[Given entries start]

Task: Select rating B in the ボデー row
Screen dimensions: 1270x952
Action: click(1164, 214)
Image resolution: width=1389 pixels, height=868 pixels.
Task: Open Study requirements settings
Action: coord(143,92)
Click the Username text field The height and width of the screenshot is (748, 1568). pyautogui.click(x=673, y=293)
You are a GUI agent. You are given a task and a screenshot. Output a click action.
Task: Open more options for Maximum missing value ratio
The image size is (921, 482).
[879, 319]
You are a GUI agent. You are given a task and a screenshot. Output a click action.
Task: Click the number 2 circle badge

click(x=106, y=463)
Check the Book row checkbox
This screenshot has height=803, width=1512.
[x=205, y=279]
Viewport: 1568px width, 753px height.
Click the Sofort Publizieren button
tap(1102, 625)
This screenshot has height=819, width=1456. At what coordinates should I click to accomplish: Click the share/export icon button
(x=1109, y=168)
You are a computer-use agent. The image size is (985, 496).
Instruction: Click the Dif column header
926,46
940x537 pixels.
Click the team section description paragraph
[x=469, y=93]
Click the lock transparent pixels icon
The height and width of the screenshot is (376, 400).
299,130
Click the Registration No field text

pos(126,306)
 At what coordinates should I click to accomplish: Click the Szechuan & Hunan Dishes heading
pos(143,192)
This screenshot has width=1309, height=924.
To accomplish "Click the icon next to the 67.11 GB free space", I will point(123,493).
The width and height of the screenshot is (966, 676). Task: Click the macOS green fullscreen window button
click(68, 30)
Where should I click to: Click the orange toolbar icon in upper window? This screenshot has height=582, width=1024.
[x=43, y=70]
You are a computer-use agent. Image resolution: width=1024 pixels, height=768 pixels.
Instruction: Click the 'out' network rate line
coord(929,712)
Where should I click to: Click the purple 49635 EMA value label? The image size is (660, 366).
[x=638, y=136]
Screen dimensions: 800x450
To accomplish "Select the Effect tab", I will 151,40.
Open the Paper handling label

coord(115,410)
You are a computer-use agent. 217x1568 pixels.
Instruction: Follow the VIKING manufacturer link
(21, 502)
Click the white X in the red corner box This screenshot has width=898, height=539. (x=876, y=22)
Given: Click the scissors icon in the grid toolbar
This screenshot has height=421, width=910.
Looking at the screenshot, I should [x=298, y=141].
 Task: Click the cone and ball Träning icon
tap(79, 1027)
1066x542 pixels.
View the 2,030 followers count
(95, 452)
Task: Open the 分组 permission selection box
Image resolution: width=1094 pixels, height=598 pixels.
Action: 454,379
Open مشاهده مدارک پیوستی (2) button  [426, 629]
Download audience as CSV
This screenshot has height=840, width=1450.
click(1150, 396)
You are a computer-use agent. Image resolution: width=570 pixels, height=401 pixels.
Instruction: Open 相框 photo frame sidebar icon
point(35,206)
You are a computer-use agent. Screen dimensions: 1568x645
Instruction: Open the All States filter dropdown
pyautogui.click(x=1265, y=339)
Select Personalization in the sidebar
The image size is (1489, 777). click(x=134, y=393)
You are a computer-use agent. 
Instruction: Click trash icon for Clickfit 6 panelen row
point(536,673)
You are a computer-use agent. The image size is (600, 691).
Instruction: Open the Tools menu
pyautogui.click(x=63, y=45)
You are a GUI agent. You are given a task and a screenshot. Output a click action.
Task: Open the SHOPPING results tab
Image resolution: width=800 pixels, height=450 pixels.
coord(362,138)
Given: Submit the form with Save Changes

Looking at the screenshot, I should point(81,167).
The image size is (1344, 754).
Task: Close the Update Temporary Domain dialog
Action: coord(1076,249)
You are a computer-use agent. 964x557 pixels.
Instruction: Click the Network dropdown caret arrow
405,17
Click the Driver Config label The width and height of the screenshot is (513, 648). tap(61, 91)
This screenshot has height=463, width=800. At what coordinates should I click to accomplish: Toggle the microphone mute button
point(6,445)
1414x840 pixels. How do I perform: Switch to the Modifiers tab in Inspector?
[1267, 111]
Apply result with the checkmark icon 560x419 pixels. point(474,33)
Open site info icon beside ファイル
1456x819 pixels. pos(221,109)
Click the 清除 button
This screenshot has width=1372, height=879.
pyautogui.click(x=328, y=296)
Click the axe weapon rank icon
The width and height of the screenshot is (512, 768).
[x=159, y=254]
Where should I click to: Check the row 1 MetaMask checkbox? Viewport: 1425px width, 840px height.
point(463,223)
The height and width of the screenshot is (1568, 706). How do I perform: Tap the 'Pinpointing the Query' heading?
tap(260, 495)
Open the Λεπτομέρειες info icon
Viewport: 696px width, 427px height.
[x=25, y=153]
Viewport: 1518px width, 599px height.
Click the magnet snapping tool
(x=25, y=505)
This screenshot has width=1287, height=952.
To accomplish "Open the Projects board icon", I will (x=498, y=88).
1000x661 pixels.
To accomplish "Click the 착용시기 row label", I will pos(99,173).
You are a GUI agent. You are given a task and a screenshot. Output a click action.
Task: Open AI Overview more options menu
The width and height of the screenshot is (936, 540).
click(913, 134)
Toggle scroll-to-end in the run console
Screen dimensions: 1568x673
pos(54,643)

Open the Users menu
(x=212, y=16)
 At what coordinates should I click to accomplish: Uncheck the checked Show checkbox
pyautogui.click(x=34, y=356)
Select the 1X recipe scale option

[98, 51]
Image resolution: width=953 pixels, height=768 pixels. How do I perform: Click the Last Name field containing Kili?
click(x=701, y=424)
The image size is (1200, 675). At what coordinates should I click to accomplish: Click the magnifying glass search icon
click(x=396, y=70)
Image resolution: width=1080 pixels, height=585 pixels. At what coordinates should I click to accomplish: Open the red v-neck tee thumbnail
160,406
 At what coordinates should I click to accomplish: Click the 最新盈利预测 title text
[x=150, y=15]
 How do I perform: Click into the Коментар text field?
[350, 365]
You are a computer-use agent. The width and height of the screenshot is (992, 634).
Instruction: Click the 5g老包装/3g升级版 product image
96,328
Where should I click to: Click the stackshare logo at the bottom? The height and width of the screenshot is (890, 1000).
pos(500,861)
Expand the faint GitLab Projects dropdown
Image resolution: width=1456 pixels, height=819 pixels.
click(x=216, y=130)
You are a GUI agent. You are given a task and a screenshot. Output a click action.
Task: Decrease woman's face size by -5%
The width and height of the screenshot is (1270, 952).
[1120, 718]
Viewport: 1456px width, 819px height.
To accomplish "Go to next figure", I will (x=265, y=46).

[Given entries end]

> **What this task involves**: Give back everything from the first line of the records down to the line containing "[x=638, y=136]", with both ends included and every line reproduced unchanged.

> **Reply to the task**:
Task: Select rating B in the ボデー row
Screen dimensions: 1270x952
Action: click(1164, 214)
Image resolution: width=1389 pixels, height=868 pixels.
Task: Open Study requirements settings
Action: coord(143,92)
Click the Username text field The height and width of the screenshot is (748, 1568). pyautogui.click(x=673, y=293)
You are a GUI agent. You are given a task and a screenshot. Output a click action.
Task: Open more options for Maximum missing value ratio
The image size is (921, 482).
[879, 319]
You are a GUI agent. You are given a task and a screenshot. Output a click action.
Task: Click the number 2 circle badge

click(x=106, y=463)
Check the Book row checkbox
This screenshot has height=803, width=1512.
[x=205, y=279]
Viewport: 1568px width, 753px height.
Click the Sofort Publizieren button
tap(1102, 625)
This screenshot has height=819, width=1456. At what coordinates should I click to accomplish: Click the share/export icon button
(x=1109, y=168)
You are a computer-use agent. The image size is (985, 496).
Instruction: Click the Dif column header
926,46
940x537 pixels.
Click the team section description paragraph
[x=469, y=93]
Click the lock transparent pixels icon
The height and width of the screenshot is (376, 400).
299,130
Click the Registration No field text

pos(126,306)
 At what coordinates should I click to accomplish: Click the Szechuan & Hunan Dishes heading
pos(143,192)
This screenshot has width=1309, height=924.
To accomplish "Click the icon next to the 67.11 GB free space", I will point(123,493).
The width and height of the screenshot is (966, 676). Task: Click the macOS green fullscreen window button
click(68, 30)
Where should I click to: Click the orange toolbar icon in upper window? This screenshot has height=582, width=1024.
[x=43, y=70]
You are a computer-use agent. Image resolution: width=1024 pixels, height=768 pixels.
Instruction: Click the 'out' network rate line
coord(929,712)
Where should I click to: Click the purple 49635 EMA value label? The image size is (660, 366).
[x=638, y=136]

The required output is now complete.